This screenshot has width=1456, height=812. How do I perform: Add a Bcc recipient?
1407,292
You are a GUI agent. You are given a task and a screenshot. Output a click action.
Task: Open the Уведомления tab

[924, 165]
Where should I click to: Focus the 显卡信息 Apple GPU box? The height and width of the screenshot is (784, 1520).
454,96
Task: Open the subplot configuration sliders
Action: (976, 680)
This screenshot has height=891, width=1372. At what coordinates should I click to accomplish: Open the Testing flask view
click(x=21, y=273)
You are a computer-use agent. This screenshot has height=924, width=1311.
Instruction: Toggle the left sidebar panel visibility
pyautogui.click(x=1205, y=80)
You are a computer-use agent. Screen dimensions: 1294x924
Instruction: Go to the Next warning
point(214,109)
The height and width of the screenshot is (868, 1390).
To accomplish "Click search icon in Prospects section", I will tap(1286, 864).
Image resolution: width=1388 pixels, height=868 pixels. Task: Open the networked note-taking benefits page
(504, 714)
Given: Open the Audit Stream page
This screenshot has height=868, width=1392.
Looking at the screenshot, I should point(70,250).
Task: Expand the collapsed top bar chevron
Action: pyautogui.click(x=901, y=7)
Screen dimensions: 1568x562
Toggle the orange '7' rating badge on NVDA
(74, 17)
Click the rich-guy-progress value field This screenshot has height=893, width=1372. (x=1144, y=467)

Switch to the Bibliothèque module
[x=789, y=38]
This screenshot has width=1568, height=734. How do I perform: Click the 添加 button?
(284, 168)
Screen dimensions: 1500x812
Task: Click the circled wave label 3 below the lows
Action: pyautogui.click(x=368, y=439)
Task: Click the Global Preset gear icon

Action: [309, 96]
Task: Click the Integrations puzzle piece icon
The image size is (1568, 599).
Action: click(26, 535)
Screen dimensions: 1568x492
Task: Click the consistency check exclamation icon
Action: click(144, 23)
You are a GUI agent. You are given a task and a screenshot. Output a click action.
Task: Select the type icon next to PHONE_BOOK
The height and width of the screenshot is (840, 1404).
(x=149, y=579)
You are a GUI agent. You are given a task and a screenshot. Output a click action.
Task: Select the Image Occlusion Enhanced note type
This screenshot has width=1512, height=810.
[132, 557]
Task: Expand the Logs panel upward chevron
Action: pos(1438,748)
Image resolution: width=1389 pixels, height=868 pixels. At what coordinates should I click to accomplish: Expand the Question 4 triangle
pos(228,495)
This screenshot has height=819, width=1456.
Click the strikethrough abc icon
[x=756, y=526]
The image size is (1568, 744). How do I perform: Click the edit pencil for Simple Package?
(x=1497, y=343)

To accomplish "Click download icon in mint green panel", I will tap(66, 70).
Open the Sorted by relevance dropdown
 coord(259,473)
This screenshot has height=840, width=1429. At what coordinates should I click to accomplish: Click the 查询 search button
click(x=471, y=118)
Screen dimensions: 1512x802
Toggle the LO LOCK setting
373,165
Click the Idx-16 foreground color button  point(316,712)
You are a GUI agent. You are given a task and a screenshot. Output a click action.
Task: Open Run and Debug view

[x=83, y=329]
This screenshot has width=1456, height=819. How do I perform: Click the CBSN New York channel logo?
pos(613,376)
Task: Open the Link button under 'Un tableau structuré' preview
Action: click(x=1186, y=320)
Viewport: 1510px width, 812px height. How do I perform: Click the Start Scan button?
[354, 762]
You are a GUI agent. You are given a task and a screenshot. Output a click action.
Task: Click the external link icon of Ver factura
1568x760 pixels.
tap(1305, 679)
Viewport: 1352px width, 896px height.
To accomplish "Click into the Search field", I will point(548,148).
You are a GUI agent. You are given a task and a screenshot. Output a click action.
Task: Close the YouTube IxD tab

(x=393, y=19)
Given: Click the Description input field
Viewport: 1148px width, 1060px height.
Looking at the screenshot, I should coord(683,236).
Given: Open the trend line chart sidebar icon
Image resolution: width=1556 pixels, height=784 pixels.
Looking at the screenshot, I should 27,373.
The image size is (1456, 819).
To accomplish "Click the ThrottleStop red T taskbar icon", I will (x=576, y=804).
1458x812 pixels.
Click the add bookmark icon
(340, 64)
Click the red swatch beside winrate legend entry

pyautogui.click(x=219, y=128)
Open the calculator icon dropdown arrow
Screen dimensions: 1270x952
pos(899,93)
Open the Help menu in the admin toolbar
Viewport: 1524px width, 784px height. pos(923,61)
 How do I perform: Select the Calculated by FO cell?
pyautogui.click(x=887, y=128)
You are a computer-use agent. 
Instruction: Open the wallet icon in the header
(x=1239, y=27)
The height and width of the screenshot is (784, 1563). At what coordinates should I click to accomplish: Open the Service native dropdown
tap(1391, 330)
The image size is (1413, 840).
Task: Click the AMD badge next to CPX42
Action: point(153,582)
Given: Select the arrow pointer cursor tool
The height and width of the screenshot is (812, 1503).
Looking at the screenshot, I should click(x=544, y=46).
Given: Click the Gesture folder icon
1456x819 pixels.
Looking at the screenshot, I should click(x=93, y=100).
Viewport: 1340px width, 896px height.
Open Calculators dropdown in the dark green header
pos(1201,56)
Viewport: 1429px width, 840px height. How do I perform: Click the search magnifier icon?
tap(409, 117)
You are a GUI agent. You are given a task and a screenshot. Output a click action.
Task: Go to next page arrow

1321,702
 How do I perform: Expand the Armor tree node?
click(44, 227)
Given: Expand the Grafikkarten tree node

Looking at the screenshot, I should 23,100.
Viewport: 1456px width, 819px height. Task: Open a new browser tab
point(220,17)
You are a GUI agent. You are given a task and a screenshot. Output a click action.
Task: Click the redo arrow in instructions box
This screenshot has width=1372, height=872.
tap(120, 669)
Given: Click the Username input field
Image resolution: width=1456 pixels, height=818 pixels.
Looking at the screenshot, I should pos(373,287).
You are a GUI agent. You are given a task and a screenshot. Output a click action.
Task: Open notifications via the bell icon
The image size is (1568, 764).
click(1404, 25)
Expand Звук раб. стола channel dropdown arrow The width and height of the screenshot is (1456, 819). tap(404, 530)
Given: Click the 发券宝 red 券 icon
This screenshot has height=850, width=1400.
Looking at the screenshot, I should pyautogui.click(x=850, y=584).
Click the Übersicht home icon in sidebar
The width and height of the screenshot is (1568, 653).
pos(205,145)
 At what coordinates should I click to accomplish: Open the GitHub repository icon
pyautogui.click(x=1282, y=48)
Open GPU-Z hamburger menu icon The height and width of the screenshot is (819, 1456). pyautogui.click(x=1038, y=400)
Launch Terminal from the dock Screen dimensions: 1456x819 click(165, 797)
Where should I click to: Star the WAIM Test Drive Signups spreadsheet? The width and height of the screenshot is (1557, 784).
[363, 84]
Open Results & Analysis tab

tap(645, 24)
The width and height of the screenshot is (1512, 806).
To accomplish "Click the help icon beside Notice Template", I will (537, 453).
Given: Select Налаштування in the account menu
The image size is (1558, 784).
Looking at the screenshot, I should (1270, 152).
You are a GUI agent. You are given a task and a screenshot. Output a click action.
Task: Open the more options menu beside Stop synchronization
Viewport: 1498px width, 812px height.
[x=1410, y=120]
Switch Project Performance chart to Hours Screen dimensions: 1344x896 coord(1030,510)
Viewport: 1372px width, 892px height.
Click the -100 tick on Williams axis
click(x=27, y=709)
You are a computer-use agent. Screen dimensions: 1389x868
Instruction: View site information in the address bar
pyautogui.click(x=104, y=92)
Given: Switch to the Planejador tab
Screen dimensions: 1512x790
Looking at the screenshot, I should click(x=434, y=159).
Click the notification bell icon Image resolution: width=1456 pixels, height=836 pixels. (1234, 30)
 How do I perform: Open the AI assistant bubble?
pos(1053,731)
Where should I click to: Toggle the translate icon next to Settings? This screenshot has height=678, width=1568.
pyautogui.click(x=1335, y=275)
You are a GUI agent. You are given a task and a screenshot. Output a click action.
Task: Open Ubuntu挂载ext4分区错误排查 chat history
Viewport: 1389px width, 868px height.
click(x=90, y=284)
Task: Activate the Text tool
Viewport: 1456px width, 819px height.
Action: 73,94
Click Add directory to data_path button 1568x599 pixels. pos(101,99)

WHAT IS BEING ASKED: Please copy each line of the records above in which the word "chart" can be found.

SOLUTION TO THIS EXERCISE:
Given: Open the trend line chart sidebar icon
Switch Project Performance chart to Hours Screen dimensions: 1344x896 coord(1030,510)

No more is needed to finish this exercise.